Les photos de ce week end sont dans l’album « Vela Al Espinal »
link

Malgré le climat hypocon-paranoïaque qui règne au Mexique en ce moment, on a quand même décidé de voyager ce week end et de retourner dans l’Isthme, invités par un de mes élèves Luciano dans sa famille a L’Espinal.


Dans une chaleur torride sans air on a d’abord visité la ville de Juchitan, la capitale de l’Isthme, et son marché Caverne d’Ali Baba, aux mille couleurs et aux mille saveurs... en finissant dans une cantina, exclusivement remplie d’homme, pour s’envoyer quelques bières en écoutant de la cumbia.

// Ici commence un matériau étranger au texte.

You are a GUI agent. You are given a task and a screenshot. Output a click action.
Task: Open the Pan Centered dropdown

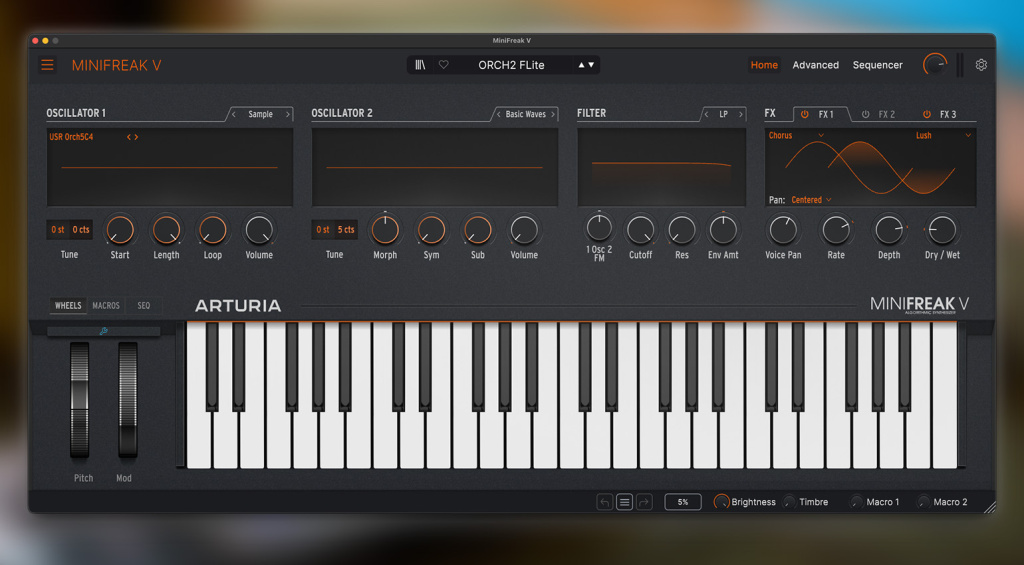pyautogui.click(x=811, y=200)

La raison principale de notre venue étant une Vela. Vela ça veut dire « veillée » en espagnol, ce qui veut dire que la fête dure jusqu’au petit matin. Le mois de mai est le mois des Vela, originalement on dansait pour appeler la pluie.


L’entrée est payante pour les hommes qui doivent en outre apporter une caisse de 24 bières. Les femmes, coiffées et habillées en huipil et jupe traditionnelle colorés apportent le repas qu’elles ont cuisiné tout l’après-midi. L’idée étant de partager avec la famille ou les gens assis à côté de nous.


J’avais été coiffée et habillée par les (nombreuses !) femmes de la famille de Luciano. Lodewijk aussi était habillé pour la circonstance : un pantalon noir et une goyabera blanche.


Le bal a duré des heures, dans une ambiance chaleureuse et une chaleur à tomber. Les bières passaient presque inaperçues ! C’est vrai que les règles de bonne conduite isthméniennes veulent que « bière proposée ne doit jamais être refusée » même si on en a encore une et demi à boire ! Les deux orchestres ont joué de la cumbia et de la salsa sans discontinuer, et on a vraiment été impressionnés de la faculté innée qu’ont les mexicains de danser gracieusement n’importe quelle danse. Nous, on inventait des pas de cumbia en rigolant bien. L’heure approche de commencer à prendre des cours !



Les grand-parents de Luciano, 85 ans, ont tenu le coup jusqu’à 3 heures du matin ! Quant à nous, l’arrêt de la musique et les premiers rayons du soleil nous ont vus rentrer à la maison fatigués mais émerveillés. On avait bien vécu une Vela à Huatulco, mais rien de comparable avec celle-ci, la Vela San Juan, la vraie vela au coeur de l’Isthme.